The award presentation will take place at GSA's 66th Annual Scientific Meeting, which will be held from November 20 to 24 in New Orleans. This conference is organized to foster interdisciplinary collaboration among researchers, educators, and practitioners who specialize in the study of the aging process. Visit http://www.geron.org/annualmeeting for further details.
Haley currently is a professor in the School of Aging Studies at the University of South Florida. His research focuses on stress, coping, and adaptation in older adults and their family members. He is particularly interested in research that can be used to develop evidence-based interventions that will improve the lives of older adults and their families. Most of these studies have examined the experiences of family caregivers who often face potentially overwhelming chronic strain.

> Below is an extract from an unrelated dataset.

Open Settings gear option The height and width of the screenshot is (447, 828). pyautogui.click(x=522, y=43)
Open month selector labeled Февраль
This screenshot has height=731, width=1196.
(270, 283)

He has worked with several research teams that have developed and/or evaluated research-based caregiver interventions for diverse groups, including white, African-American, and Latino family caregivers of persons with Alzheimer's disease; and family caregivers of hospice patients with terminal cancer and heart failure.
Haley's career has long been devoted to the mentorship of minority students. While at the University of Alabama at Birmingham, he began a major longitudinal study of white and African American caregivers in 1990. He worked with and mentored a number of minority students who were involved with the project.
Following his move to the University of South Florida in 1995, he continued his research on diversity and family caregiving, and made minority student recruitment and mentorship a high priority. During his tenure there, he has been the primary mentor for a number of minority students who successfully completed their PhDs and went on to take research positions related to gerontology.
He has previously received two prestigious mentoring awards from the Division of Adult Development and Aging of the American Psychological Association. Haley is a GSA fellow, which represents the Society's highest class of membership, and previously served as chair of GSA's Behavioral and Social Sciences Section.